Pandemi Sadarkan bahwa Kebudayaan Bisa Topang Pangan dan Kesehatan
Kebudayaan menjadi sumber daya yang sangat berharga dan penting dalam pembangunan berkelanjutan di Indonesia. Pengoptimalan kebudayaan bisa menyentuh aspek pangan dan kesehatan.
Oleh
PRADIPTA PANDU
·2 menit baca
JAKARTA, KOMPAS — Kebudayaan dapat menjadi salah satu sumber daya yang sangat berharga dan penting dalam pembangunan berkelanjutan di Indonesia. Sebab, kebudayaan tidak hanya berorientasi pada kesenian, tetapi juga menyangkut aspek pangan dan kesehatan.
Hal tersebut disampaikan Direktur Jenderal Kebudayaan Kementerian Pendidikan dan Kebudayaan Hilmar Farid dalam diskusi daring bertajuk ”Optimisme Pascapandemi: Kepemimpinan, Kebudayaan, dan Keberlanjutan”, Selasa (28/7/2020).

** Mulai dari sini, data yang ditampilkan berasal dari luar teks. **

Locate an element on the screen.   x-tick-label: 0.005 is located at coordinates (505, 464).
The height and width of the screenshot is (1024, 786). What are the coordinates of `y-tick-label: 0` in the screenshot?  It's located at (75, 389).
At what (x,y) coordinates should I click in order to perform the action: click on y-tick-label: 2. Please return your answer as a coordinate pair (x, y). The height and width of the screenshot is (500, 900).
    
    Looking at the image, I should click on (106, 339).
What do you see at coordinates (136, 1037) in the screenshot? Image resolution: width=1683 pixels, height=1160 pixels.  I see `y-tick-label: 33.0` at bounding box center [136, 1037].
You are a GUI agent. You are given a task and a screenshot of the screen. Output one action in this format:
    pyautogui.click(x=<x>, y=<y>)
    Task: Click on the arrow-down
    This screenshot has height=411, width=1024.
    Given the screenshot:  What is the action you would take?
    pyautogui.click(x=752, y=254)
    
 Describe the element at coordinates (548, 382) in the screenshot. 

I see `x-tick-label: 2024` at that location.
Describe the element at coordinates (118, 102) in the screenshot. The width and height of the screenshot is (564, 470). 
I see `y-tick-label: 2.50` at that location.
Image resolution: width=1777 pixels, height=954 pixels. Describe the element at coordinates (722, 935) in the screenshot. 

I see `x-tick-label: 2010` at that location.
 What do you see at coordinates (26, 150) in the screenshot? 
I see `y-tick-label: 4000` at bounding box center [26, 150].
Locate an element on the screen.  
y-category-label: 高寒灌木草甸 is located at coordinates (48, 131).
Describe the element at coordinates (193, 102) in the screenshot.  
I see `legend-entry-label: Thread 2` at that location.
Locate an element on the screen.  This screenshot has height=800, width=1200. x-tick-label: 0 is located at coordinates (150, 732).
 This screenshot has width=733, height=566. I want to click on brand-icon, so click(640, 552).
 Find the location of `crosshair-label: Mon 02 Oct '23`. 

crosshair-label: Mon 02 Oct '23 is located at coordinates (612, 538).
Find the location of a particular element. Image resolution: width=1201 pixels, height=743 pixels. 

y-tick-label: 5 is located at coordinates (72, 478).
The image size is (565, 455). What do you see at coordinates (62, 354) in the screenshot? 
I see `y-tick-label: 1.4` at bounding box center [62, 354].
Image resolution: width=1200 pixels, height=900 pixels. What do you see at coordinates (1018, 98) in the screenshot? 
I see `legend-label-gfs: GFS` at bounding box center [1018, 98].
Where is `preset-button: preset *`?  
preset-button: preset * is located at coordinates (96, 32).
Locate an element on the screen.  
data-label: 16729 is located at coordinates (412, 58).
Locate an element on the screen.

Hilmar mengungkapkan, aspek kebudayaan dalam pengembangan pangan dan kesehatan kurang mendapatkan perhatian di masyarakat. Mayoritas menilai bahwa kebudayaan tidak memiliki nilai ekonomis dan tidak berlandaskan ilmu pengetahuan.
Orang cenderung menganggap (kebudayaan) milik masa lalu sedangkan kita memiliki tuntutan masa depan.
”Orang cenderung menganggap (kebudayaan) milik masa lalu, sedangkan kita memiliki tuntutan masa depan. Kemudian datanglah Covid-19 dan menghentikan laju pembangunan. Dari sinilah waktu yang tepat untuk kita menengok khazanah dan tradisi lokal khususnya pangan,” ujarnya.
Menurut Hilmar, akibat adanya pandemi Covid-19, saat ini sudah mulai terlihat perubahan pola pikir pembangunan dari modernisasi beralih kembali ke tradisional. Salah satu contohnya, masyarakat mulai mencari kembali kebutuhan pangannya tidak dari supermarket, tetapi dari lingkungan atau alam sekitar.
”Sumber daya kebudayaan yang kita miliki masih harus dikombinasikan dengan sains dan teknologi. Jadi poinnya tidak mempertentangkan antara sains dan kearifan lokal, tetapi justru melihat kontribusinya satu sama lain,” tuturnya.
Selain itu, Hilmar juga sepakat bahwa pengelolaan hutan kembali ke nilai tradisional dan budaya seperti dikelola oleh masyarakat adat. Sebab, dibandingkan menggunakan pendekatan modernisasi, masyarakat adat akan jauh lebih bijak mengelola hutan karena mereka memiliki pengetahuan dan praktik pengelolaan yang sudah berlangsung selama ratusan tahun.
Saat ini, Indonesia juga telah memiliki aturan untuk menjadikan kebudayaan sebagai salah satu aspek pembangunan berkelanjutan, yakni Undang-Undang Nomor 5 Tahun 2017 tentang Pemajuan Kebudayaan. Namun, pada praktiknya, Hilmar memandang realisasi UU tersebut masih belum optimal.
Menteri Permukiman dan Pengembangan Wilayah 1999-2001 Erna Witoelar menjelaskan, pembangunan berkelanjutan memiliki tujuan yang universal atau saling berhubungan antara satu aspek dan aspek lainnya. Pembangunan ini memelihara keterpaduan pilar lingkungan hidup, ekonomi, dan sosial.
Dalam konteks pangan ataupun kehutanan, ia pun mendorong agar pembangunan melibatkan masyarakat dengan pengelolaan yang tidak merusak alam. ”Program restorasi juga bisa memberikan potensi ekonomi bagi masyarakat. Jadi dalam pembangunan berkelanjutan jangan hanya salah satu pihak yang dilibatkan,” katanya.